Tuesday, February 4, 2020

Trust vs. Reliance



                          Trust vs. Reliance

Declines in trust of government correlate strongly with calls for more government regulation in more parts of our lives. "Individuals in low-trust countries want more government intervention even though they know the government is corrupt," explain the authors of a 2010 Quarterly Journal of Economics paper. That's certainly the case in the United States, where the size, scope, and spending of government has vastly increased over exactly the same period in which trust and confidence in the government has cratered. In 2018, one of the paper's authors, Andrei Shleifer, a Harvard economist who grew up in the Soviet Union before coming to America, was asked, why do citizens ask a government they don't believe in to bring order? "They want regulation," he said. "They want a dictator who will bring back order."
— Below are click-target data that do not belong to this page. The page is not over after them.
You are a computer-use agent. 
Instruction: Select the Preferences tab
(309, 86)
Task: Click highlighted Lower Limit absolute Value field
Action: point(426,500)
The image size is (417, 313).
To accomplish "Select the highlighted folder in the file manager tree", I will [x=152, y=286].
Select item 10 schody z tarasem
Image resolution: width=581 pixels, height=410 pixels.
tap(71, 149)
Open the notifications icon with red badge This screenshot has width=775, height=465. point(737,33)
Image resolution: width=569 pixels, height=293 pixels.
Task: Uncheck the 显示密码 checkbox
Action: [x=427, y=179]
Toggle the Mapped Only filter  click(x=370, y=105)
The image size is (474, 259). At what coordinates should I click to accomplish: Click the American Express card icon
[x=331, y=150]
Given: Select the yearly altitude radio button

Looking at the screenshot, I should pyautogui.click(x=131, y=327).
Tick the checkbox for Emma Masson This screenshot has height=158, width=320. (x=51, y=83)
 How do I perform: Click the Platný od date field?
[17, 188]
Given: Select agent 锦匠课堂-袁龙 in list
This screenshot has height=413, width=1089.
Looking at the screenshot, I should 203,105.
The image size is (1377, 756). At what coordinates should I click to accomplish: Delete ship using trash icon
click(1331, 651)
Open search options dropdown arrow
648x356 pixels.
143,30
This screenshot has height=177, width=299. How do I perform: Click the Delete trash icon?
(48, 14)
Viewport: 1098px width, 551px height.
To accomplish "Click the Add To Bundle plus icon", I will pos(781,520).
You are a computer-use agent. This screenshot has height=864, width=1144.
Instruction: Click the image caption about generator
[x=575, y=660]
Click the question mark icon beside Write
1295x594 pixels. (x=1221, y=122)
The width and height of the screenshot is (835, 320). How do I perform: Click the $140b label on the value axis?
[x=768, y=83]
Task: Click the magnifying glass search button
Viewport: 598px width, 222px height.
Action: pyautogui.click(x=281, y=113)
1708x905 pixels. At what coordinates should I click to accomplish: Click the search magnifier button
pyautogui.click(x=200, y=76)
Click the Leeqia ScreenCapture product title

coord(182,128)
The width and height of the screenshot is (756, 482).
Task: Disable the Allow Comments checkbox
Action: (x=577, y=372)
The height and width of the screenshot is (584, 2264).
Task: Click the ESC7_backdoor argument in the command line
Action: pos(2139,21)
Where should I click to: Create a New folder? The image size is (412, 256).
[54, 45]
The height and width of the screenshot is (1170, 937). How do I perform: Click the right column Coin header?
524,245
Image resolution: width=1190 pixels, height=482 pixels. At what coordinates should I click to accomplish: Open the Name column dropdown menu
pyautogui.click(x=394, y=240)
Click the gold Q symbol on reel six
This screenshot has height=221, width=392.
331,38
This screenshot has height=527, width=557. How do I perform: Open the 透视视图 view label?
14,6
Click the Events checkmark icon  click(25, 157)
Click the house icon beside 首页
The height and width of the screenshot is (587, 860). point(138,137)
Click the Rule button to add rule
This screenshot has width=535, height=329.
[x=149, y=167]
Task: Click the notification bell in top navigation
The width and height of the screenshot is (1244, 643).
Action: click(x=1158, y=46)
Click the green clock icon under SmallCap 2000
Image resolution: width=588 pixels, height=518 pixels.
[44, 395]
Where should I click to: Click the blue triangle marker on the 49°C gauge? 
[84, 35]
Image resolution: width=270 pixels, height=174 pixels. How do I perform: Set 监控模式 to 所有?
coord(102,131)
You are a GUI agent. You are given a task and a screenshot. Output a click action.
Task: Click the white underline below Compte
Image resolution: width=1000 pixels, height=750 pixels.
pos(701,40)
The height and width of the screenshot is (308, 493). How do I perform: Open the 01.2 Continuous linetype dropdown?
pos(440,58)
While this might be a simplistic--or Russian--explanation, the correlation is curious.

Counterintuitively, the relative size and spending of government in the United States actually flattened or dipped during periods when trust and confidence in government picked up:
From 1994 to 2001, Pew data show upticks in the number of people who trust the government to mostly do the right thing…. Using inflation-adjusted dollars, the feds spent about $250 billion more in [Bill] Clinton's last year than in his first, a small increase compared to the spending surges seen under Ronald Reagan and George W. Bush. Viewed as a percentage of GDP, federal spending fell significantly during that period. In 1991, it equaled 21 percent. By 2001, it equaled just 17.5 percent.

It could also be that lack of confidence in government is taught, that it rises when government action is more prominent. On the other hand, in a crisis people may just turn to the seemingly strongest solution.